The price of solar energy system components varies depending on the size of the system (generating capacity), type and quality of the components purchased and complexity of the system selected. The good news for members is that the cost of solar panels and their corresponding components has declined dramatically while the technology has improved.
Installation costs depend on the size and complexity of the system but also on the home layout and construction. For example, a simple, south-facing roof allows for easier installation than a roof with hips and valleys. In addition, some homes require structural or wiring upgrades to accommodate a solar panel system. An average 4 kW system may cost between $10,000 and $20,000, before credits and incentives. This is based on a typical installed cost of $2.50 to $5 per Watt of distributed generation capacity. To determine your costs, look for online calculators to help you estimate your pricing. It's also wise to get bids from reputable installers.
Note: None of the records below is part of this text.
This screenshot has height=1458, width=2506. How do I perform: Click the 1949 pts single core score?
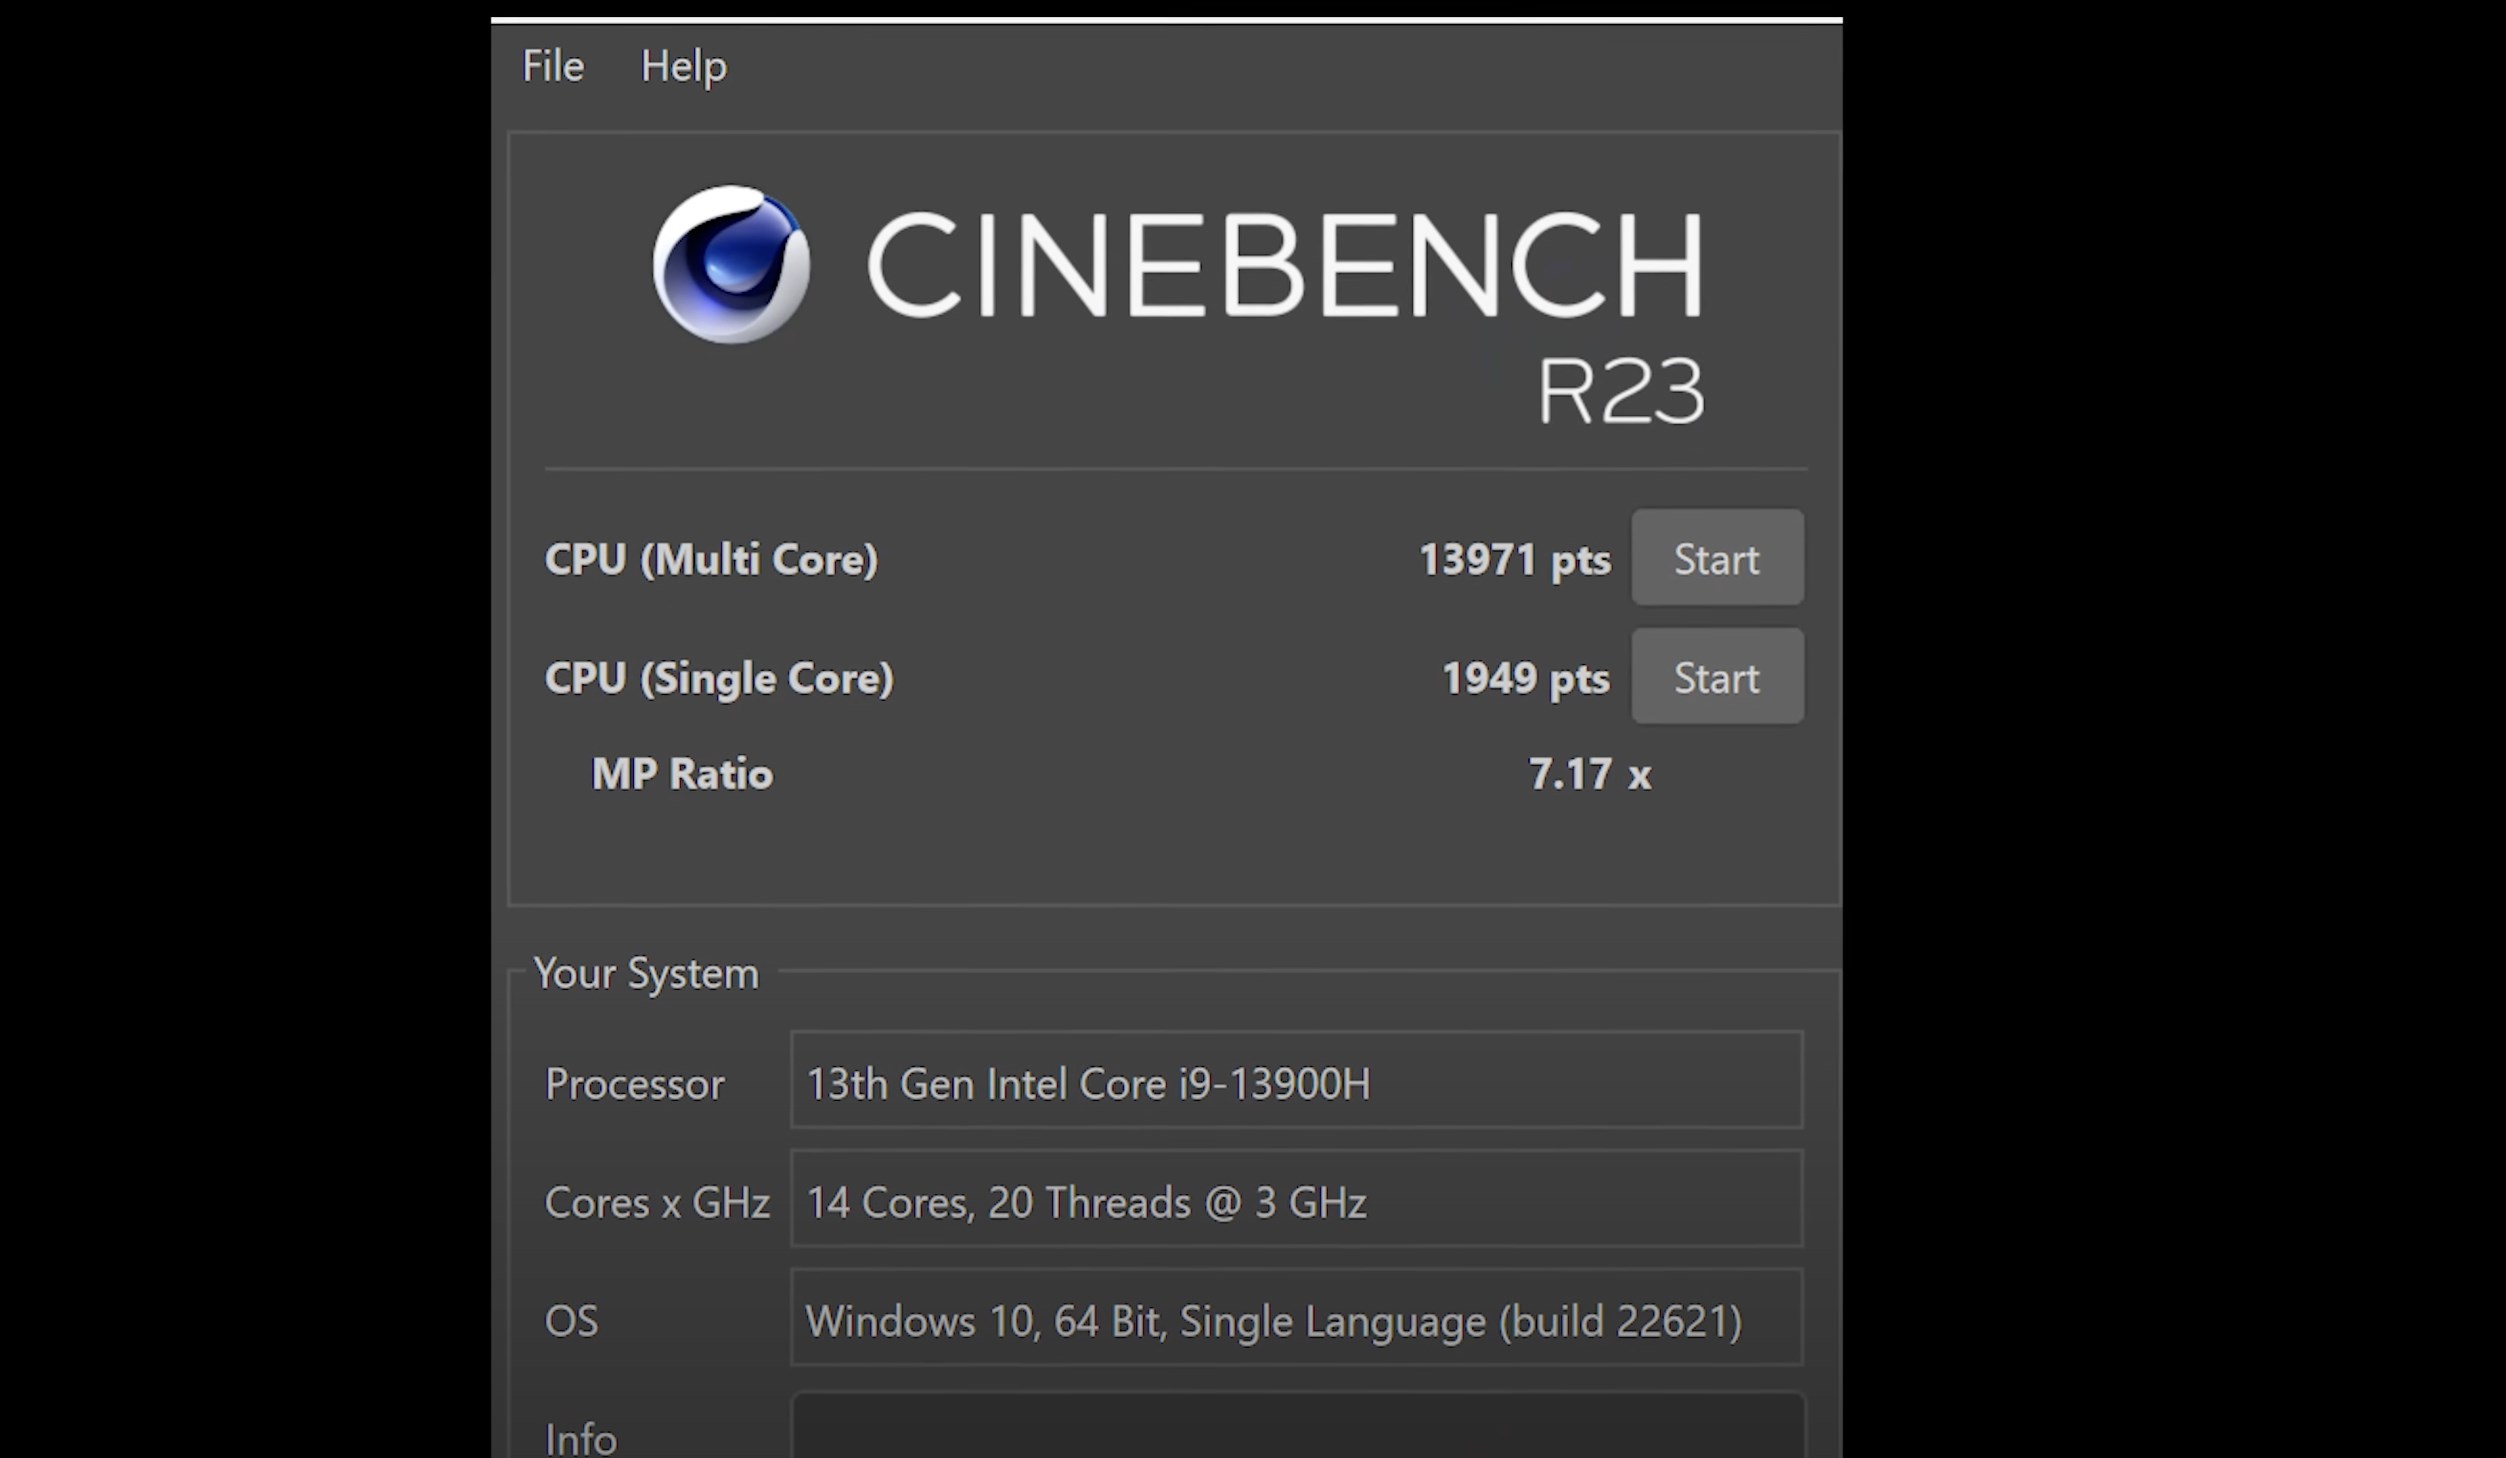pyautogui.click(x=1526, y=679)
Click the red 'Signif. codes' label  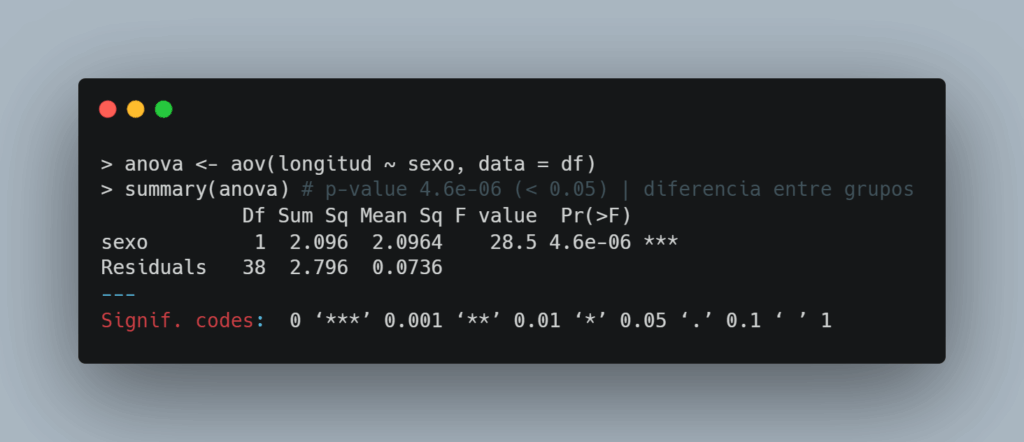click(178, 321)
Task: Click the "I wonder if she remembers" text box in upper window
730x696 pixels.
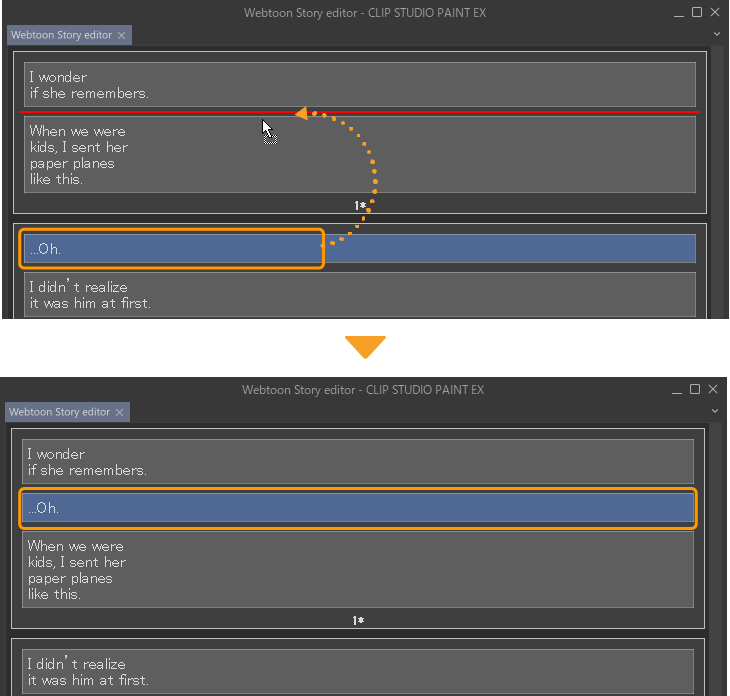Action: click(x=359, y=85)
State and federal governments and some utility companies offer certain incentives, rebates and tax credits to those who install solar panel systems. There is a federal tax credit of thirty percent through 2032. In addition, there may be state or local income tax credits, property tax exemptions and rebate programs from government agencies. These vary by state, city and utility, and rebates may also depend on whether the solar energy system is purchased or leased. Find information about available programs: http://programs.dsireusa.org/system/program/maps. Be sure to consult with your financial and tax advisor.
One of the most common questions surrounding solar energy is, “How long is it going to take to pay off the solar panels I just installed?” On average, the payback period can range from fewer than 10 years to more than 20 years, depending on the following factors:
- System costs
- Available rebates and incentives
- Operation and maintenance costs for the system
- The amount of electricity produced
- The retail price of electricity you purchase from your cooperative.
Check with your cooperative for more information.
Certified PV products and solar panel systems generally are reliable and can work for 30 years on average. Manufacturers test solar panels for hail impact, high wind and freeze-thaw cycles to represent real-life situations. Most manufacturers offer 20- to 25-year warranties for panels; extended warranties may be available at an extra cost. Maintenance is required, and you should talk with your system provider about proper care. On average, solar panels degrade at a rate of 1 percent each year. Additionally, you need to make sure your roof is in good shape before installation. Other components like inverters may have a shorter life. Solar panels may outlast the roof they are attached to. Make sure your roof is in good shape or budget for replacement during the life of the system.
To determine if solar is right for your house, you can look at factors such as which direction your home faces, the condition of your roof, and obstructions such as trees and other buildings that may block the sun during the peak generation period of 9:00 a.m. to 3:00 p.m. Solar contractors can provide a more detailed analysis on whether or not your home is suitable for a solar panel system, and your cooperative can offer advice, too.
If your house is not ideal for solar, you rent your home or you just aren’t ready to make a big investment, there are other options. Talk to your cooperative about community solar or green power program options.